В остроге тоже шли приготовления, которыми руководил Степан Разин. Выбор средств для активной осады у него был невелик. Имевшиеся пушки, включая те, которые казаки захватили в остроге, были небольшой мощности, и единственное, что мог использовать Стенька – это были толпы мордвы, чювашей и русских мужиков, которые с топорами и вилами собирались с большой охотой лезть на крепостные стены. Со всей округи собрали телеги, на которые навалили сена, перемешанное с сухими щепками и присыпанное зельем (порохом) для быстрого воспламенения и поджигания стен. Собирались идти на приступ и матерые казаки, больше двух тысяч человек, люди военные, опытные. Они, кроме оружия ближнего боя, запасались крючьями, чтобы стаскивать защитников стен и арканами, которые ловко бросали на стены, зацепив их за выступы и зубцы, и силой одних рук могли забраться наверх.
За их приготовлениями спокойно следил солдатский командир: он уже выдал своим солдатам по чарке водки, сам принял двойную дозу и теперь сидел на воротной башне, чтобы видеть все вокруг. Стрельцы на свияжской стене были молчаливы, многие молились. Неуютнее всех чувствовали себя дворяне сводного подразделения. Хотя лезть против них не было никакой возможности, их стена нависала над Волгой, этот бой был для многих первым, и поэтому им было нелегко собраться с душевными силами.
Но вот в остроге забил набатный колокол и раздался рев не менее десяти тысяч человек, которые бросились со всех сторон к кремлю. Воевода Иван Милославский, выждав, пока мужики и казаки подбегут ко рву, махнул рукой, и пушки из башен ударили навстречу бегущим раскаленными ядрами и дробом. Около четверти наступающих были выбиты одним махом, но остальные бежали, бросали мостки через ров, волокли повозки с сеном, приставляли лестницы к стенам и башням, бросали веревки с зацепами и крюками и лезли, перли орущей толпой на стены крепости. Агеев махнул рукой, и раздалось сразу тысяча двести пищальных выстрелов, и редкий из них не поразил человека. Рвы возле крепости были полны почти доверху человеческими телами. И тут же ударили пушки подошвенного боя и смели всех, кто еще находился на расстоянии выстрела. Возле стен крепости осталось всего несколько мечущихся людей. Один из них, здоровый мордвин, в ярости рубил топором окованные железом ворота, вероятнее всего это человек находился в состоянии психического шока, и солдатский капитан пристрелил его из пистолета, попав точно в голову.

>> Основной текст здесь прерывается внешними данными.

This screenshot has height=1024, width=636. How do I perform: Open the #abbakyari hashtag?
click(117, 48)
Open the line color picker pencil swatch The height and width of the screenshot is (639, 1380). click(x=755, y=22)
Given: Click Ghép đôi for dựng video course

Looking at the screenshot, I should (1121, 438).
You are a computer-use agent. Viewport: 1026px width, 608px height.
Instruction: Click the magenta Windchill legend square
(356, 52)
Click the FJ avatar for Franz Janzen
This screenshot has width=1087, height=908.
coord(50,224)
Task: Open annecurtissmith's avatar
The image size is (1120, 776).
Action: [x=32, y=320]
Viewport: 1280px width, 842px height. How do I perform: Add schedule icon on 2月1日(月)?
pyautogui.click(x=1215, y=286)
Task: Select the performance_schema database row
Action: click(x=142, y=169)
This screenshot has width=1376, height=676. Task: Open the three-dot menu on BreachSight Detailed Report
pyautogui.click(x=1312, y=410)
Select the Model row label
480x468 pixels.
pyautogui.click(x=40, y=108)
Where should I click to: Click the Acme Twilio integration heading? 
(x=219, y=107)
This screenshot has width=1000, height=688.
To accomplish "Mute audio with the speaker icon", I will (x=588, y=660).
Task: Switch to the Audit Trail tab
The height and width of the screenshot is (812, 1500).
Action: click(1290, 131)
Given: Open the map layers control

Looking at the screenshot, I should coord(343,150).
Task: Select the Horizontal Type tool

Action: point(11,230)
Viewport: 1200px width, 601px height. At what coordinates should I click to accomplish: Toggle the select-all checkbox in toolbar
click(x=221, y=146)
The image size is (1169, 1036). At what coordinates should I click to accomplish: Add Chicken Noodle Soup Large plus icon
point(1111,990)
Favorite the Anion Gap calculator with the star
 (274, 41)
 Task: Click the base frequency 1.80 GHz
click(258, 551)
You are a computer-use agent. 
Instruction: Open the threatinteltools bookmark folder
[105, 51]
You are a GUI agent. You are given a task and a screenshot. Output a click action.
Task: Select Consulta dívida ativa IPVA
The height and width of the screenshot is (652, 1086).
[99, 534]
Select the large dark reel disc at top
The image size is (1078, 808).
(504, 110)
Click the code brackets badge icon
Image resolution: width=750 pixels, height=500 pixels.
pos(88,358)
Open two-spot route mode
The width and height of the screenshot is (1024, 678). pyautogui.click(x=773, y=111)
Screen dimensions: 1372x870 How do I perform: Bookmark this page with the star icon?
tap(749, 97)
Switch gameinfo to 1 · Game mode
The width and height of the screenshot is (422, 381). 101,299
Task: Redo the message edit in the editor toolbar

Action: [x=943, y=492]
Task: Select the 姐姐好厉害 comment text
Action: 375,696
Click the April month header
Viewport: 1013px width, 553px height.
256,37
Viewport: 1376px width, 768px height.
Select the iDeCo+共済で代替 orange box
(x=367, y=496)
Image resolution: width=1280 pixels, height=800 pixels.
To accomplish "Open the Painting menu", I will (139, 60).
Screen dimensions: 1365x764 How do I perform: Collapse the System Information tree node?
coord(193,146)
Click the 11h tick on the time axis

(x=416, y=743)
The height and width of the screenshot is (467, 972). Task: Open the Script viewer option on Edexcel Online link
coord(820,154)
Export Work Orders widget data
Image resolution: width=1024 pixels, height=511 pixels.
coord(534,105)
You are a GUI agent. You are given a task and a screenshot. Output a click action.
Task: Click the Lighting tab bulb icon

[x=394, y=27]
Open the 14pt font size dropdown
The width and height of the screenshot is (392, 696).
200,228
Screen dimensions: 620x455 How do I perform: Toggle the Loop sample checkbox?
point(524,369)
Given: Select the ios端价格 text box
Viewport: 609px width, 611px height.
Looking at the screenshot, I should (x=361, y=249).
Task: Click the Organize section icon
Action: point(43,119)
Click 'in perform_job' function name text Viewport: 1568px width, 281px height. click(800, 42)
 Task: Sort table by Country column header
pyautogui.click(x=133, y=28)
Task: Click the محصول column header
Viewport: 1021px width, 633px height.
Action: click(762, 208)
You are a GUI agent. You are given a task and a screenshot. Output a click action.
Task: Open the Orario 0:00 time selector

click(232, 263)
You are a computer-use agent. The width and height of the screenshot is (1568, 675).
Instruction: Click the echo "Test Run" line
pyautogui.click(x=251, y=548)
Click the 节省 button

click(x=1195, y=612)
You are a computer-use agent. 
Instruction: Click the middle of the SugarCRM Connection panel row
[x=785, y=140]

На всем пространстве между крепостью и острогом лежали мертвые люди, которые еще полчаса назад были веселыми, живыми и не думали, что их скоро не будет на земле, а их души устремятся туда, где каждой из них уготовано место.
Стенька, чей штаб был расположен в башне острога, рвал и метал от душившей его злобы. Весь свой гнев он изливал на ближних к себе казаков, братьев по грабежу и разбою. – Я взял Яицкий городок, Астрахань, Царицын. Самару!.. – орал он, разрывая на себе алую рубаху, – а тут какой-то Синбирск не дался!.. Ведь позавчера мы лихо, одним наскоком взяли острог, а он может быть чуть послабее кремля. И Юшку Барятинского поперли с его рейтарами иноземного строя!.. Готовиться к новому штурму сразу со всех сторон!..
Стенька как-то разом позабыл, что города, что он перечислил, были предательски сданы ему или, как Яицкий городок, взяты обманом. Да, он, его казаки были лихими рубаками в поле, но возле крепостных стен всегда пасовали, впрочем, это была болезнь всей русской армии – неумение брать крепости. Пройдет еще 120 лет пока Суворов одним ударом возьмет неприступный Измаил. А тогдашний Синбирск был для Стеньки покрепче Измаила для Суворова.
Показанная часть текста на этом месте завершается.